Collected data
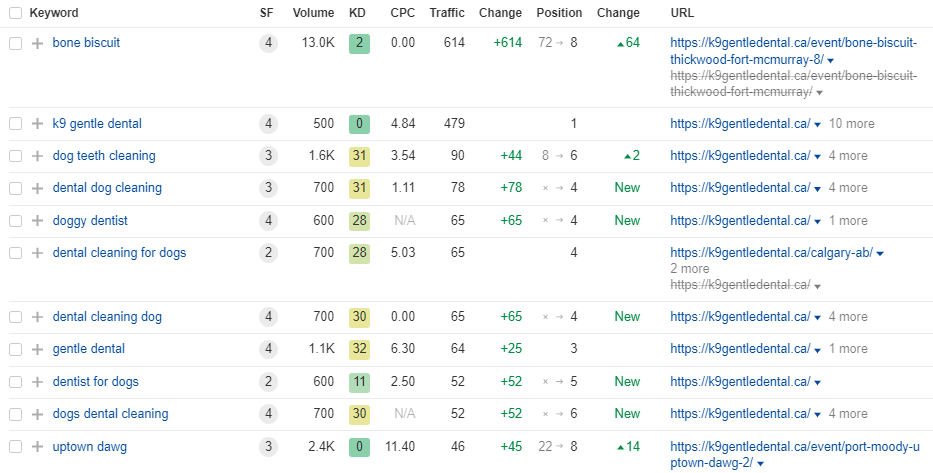
Task: Show 10 more URLs for k9 gentle dental
Action: tap(851, 124)
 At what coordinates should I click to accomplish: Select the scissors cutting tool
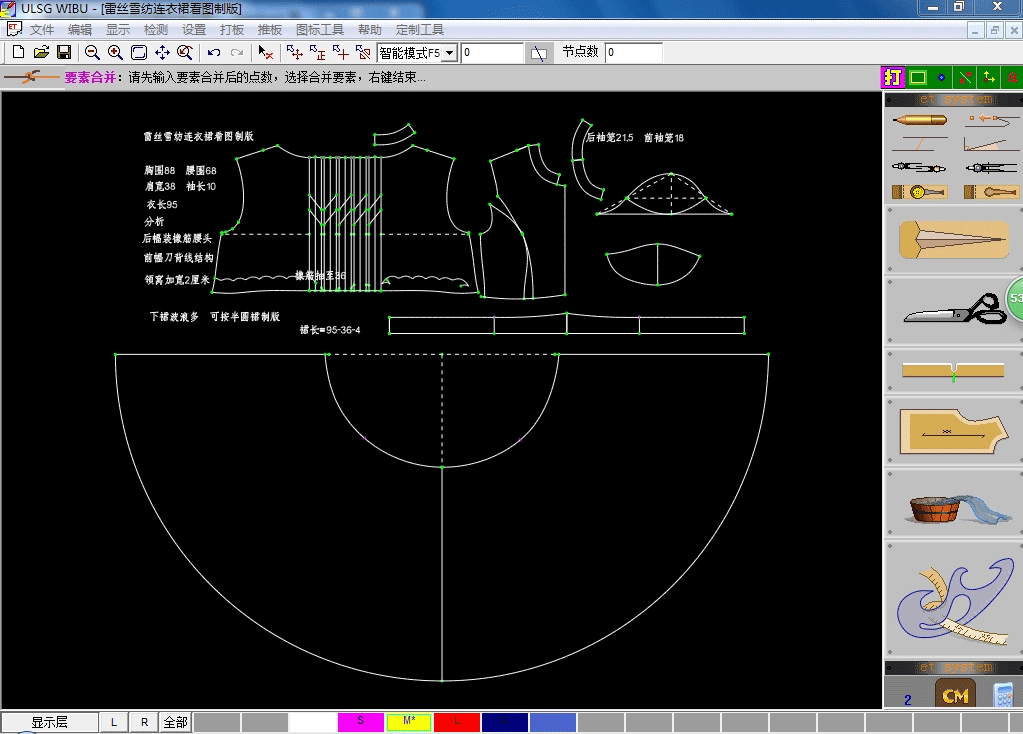(953, 311)
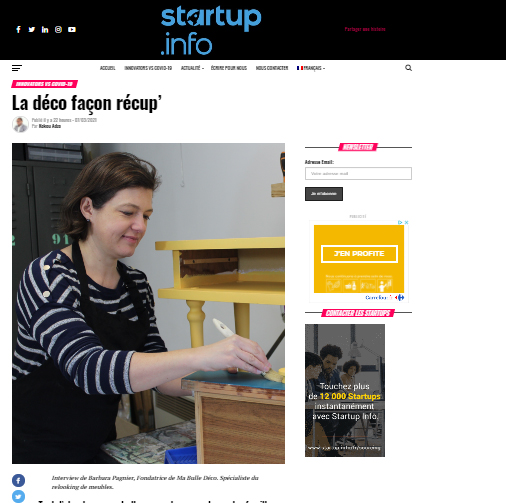Visit the LinkedIn page via header icon
506x503 pixels.
[45, 30]
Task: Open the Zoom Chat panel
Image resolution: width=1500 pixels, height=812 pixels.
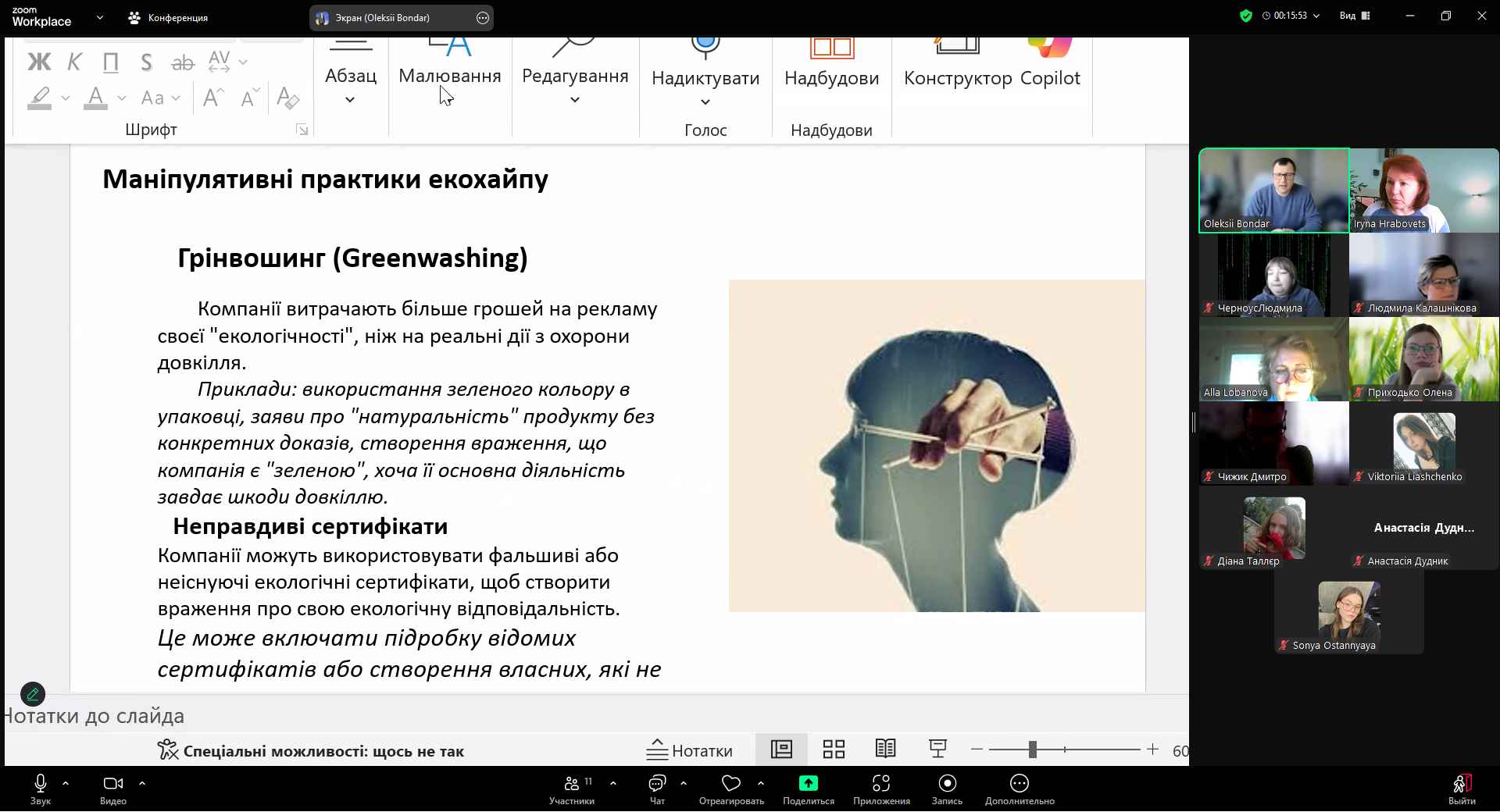Action: pos(657,788)
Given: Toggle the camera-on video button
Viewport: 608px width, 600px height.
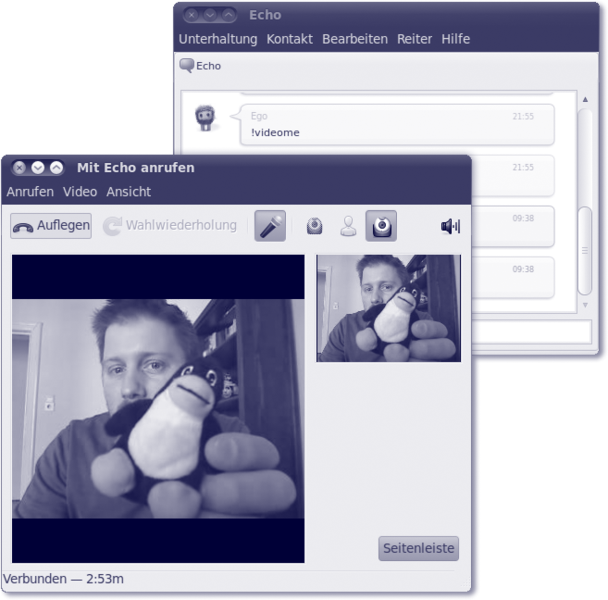Looking at the screenshot, I should (x=380, y=226).
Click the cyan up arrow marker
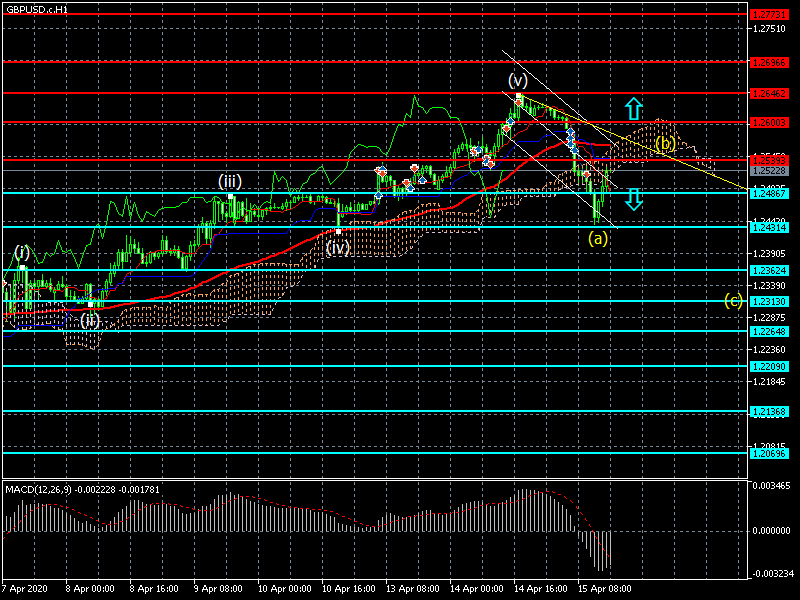This screenshot has height=600, width=800. (633, 109)
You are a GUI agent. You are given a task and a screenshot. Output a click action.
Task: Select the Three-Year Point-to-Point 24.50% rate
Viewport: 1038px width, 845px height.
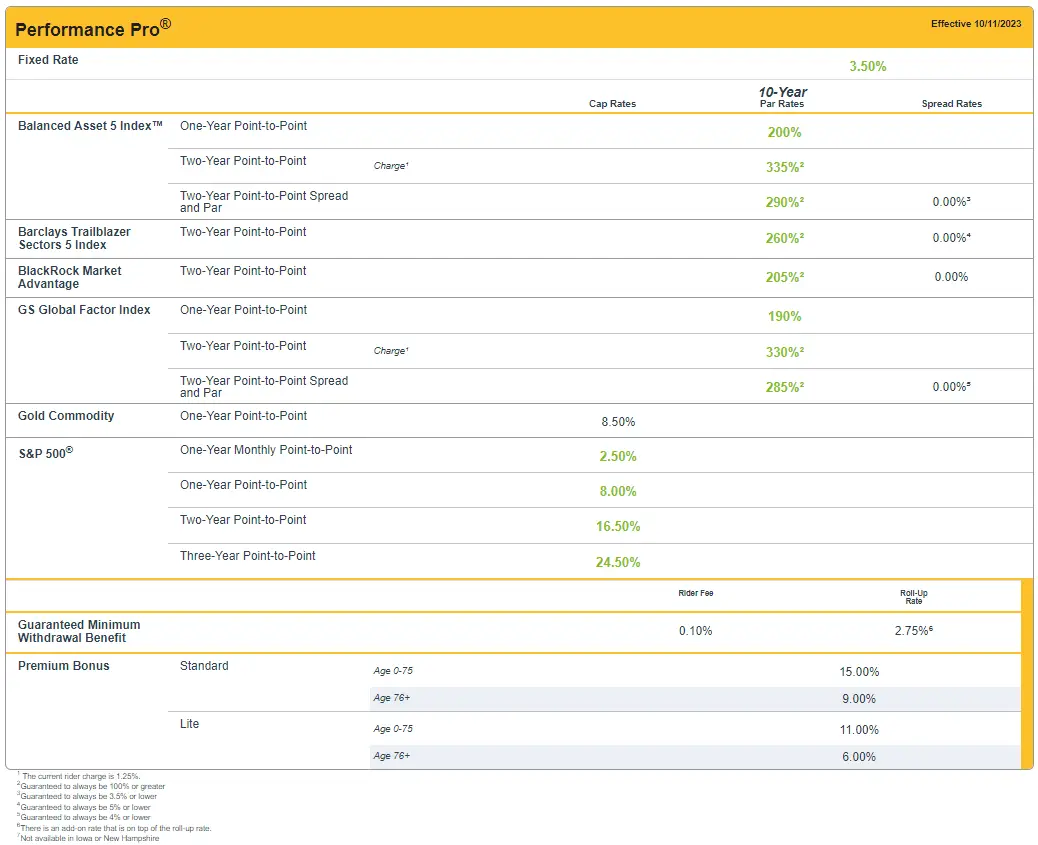pyautogui.click(x=618, y=562)
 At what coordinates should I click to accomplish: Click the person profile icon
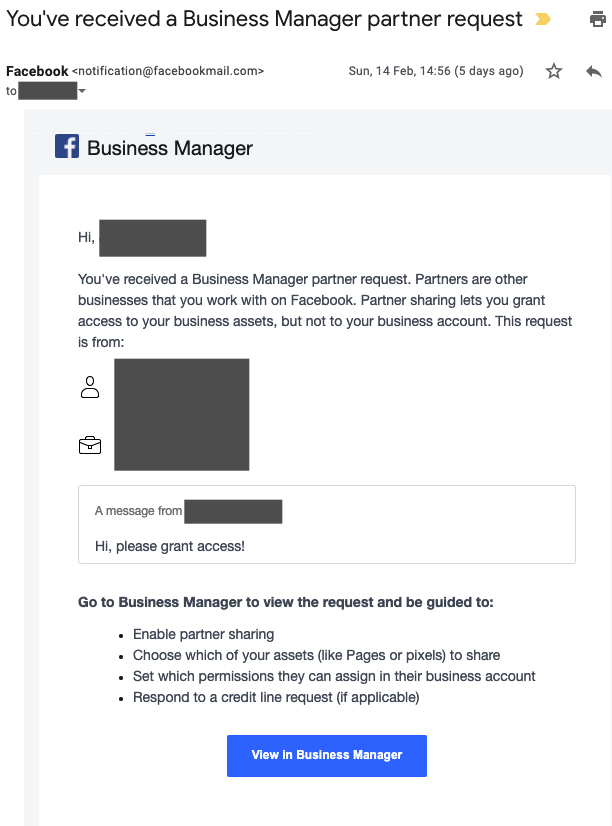[x=90, y=387]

> Directions
Output, exactly and without pictures, the span of lines that starts at the line containing "Task: Select the" and ends at the last line above.

> Answer space
Task: Select the Three-Year Point-to-Point 24.50% rate
Viewport: 1038px width, 845px height.
pyautogui.click(x=618, y=562)
 At what coordinates should I click to accomplish: Click the person profile icon
[x=90, y=387]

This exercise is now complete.